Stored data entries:
--------------------

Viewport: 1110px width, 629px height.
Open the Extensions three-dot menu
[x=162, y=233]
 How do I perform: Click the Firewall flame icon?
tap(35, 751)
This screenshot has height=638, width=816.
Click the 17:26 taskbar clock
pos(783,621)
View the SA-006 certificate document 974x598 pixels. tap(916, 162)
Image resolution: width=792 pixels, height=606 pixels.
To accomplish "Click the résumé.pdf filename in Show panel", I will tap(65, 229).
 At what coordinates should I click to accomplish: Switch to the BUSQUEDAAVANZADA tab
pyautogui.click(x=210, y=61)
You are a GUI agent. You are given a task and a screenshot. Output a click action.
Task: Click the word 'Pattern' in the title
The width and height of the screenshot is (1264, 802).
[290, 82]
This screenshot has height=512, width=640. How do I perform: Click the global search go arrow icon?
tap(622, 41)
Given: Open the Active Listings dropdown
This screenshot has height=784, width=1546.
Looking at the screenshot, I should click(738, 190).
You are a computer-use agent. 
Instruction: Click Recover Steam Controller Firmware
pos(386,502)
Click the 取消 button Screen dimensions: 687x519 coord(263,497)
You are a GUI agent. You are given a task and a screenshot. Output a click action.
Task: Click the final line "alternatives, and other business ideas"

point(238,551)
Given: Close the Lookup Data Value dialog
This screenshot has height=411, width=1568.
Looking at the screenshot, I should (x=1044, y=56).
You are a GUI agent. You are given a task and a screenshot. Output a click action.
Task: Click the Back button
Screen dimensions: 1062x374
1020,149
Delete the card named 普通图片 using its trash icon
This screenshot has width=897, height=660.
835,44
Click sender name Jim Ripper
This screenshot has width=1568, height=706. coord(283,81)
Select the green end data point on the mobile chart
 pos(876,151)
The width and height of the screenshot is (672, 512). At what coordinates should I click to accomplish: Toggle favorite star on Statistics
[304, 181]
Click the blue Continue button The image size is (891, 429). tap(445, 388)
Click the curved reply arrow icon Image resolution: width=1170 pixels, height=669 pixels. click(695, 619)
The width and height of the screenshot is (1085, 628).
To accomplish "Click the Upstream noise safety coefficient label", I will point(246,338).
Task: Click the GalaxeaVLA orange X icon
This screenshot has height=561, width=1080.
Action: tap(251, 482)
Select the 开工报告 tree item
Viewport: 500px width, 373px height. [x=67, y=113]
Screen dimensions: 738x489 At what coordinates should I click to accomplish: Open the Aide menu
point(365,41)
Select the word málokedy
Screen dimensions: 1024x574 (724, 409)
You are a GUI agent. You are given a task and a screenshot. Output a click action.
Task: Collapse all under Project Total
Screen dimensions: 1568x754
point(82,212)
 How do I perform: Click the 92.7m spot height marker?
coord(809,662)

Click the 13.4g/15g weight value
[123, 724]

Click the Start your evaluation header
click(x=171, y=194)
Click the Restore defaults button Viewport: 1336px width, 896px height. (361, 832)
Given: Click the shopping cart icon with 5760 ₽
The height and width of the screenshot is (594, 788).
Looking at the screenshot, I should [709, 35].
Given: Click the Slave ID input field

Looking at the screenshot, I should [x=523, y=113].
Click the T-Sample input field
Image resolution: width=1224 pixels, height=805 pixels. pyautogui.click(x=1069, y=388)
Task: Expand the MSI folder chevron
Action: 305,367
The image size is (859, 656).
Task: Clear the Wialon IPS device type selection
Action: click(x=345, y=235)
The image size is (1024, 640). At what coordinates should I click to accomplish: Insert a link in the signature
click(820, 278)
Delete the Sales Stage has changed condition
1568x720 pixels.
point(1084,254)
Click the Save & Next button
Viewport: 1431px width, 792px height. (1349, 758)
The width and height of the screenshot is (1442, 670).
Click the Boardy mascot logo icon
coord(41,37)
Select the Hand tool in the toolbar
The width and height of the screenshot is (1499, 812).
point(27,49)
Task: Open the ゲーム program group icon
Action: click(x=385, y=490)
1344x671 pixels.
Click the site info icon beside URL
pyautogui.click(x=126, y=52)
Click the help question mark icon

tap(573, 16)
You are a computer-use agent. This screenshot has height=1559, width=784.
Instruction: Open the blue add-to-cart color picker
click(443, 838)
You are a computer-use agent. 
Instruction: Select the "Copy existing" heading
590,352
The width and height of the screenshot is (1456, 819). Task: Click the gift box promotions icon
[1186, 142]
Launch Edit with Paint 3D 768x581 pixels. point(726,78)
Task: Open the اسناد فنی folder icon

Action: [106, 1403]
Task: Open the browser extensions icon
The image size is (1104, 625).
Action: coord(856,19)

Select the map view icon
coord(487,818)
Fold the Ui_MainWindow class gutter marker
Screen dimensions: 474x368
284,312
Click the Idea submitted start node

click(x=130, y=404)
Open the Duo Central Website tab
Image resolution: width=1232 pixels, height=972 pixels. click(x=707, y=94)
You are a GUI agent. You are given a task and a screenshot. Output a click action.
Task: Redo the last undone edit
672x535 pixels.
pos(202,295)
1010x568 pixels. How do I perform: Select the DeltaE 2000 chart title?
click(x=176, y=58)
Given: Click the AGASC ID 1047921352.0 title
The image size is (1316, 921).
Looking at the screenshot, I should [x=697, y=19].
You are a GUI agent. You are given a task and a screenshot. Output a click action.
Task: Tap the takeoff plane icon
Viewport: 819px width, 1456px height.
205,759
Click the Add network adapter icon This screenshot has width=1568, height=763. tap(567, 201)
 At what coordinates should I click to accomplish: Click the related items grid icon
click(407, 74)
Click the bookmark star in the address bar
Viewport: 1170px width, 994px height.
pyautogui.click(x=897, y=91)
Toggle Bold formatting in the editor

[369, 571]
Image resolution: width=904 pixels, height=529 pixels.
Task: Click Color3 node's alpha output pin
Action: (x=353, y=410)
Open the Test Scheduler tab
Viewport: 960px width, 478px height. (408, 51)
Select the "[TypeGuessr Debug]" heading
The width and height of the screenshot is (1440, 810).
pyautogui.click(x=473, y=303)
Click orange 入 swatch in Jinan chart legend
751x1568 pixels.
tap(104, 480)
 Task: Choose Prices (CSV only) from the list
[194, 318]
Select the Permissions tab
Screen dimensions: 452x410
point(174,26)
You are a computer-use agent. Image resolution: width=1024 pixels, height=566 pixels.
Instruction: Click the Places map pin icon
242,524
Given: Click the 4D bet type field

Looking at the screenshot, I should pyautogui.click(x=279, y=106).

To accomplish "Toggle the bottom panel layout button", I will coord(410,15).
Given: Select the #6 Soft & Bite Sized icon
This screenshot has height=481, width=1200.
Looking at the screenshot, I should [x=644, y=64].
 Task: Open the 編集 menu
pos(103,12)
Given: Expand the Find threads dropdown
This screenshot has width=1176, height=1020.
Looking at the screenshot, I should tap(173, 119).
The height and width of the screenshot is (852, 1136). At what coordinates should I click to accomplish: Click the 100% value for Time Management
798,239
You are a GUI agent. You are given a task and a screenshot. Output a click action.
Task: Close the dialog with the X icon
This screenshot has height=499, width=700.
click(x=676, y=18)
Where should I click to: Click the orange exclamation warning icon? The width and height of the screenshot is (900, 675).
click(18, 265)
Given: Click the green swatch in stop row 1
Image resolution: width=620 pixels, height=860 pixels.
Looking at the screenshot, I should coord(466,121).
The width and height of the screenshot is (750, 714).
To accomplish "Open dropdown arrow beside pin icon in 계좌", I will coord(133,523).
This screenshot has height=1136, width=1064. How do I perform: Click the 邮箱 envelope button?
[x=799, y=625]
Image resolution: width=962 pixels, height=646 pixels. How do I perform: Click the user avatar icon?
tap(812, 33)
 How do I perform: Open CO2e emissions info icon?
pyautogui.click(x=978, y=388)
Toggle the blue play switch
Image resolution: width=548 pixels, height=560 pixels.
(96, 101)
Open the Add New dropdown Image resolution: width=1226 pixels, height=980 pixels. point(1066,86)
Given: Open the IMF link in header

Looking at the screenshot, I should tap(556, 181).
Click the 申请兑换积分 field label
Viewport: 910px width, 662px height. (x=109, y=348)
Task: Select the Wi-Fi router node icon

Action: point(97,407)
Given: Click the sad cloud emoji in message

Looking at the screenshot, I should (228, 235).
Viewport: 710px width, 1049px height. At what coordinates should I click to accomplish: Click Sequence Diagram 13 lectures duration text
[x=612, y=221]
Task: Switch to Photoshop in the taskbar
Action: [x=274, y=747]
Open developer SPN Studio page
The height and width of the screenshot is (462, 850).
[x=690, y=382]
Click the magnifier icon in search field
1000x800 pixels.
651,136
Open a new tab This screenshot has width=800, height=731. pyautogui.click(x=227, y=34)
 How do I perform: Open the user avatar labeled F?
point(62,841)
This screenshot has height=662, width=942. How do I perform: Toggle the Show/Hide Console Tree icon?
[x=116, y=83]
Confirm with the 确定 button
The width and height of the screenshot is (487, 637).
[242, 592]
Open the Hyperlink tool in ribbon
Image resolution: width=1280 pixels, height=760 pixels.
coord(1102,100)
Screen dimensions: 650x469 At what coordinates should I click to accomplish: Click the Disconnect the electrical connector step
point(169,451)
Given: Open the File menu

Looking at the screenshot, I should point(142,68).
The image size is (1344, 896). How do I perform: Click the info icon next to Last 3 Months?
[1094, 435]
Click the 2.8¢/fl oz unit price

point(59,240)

--------------------

## Exercise objective
For this exercise, output exactly the lines above from the line with "Task: Select the Wi-Fi router node icon" to the line with "Open developer SPN Studio page", counting both, and leave out the rest.

## Response to the task
Task: Select the Wi-Fi router node icon

Action: point(97,407)
Given: Click the sad cloud emoji in message

Looking at the screenshot, I should (228, 235).
Viewport: 710px width, 1049px height. At what coordinates should I click to accomplish: Click Sequence Diagram 13 lectures duration text
[x=612, y=221]
Task: Switch to Photoshop in the taskbar
Action: [x=274, y=747]
Open developer SPN Studio page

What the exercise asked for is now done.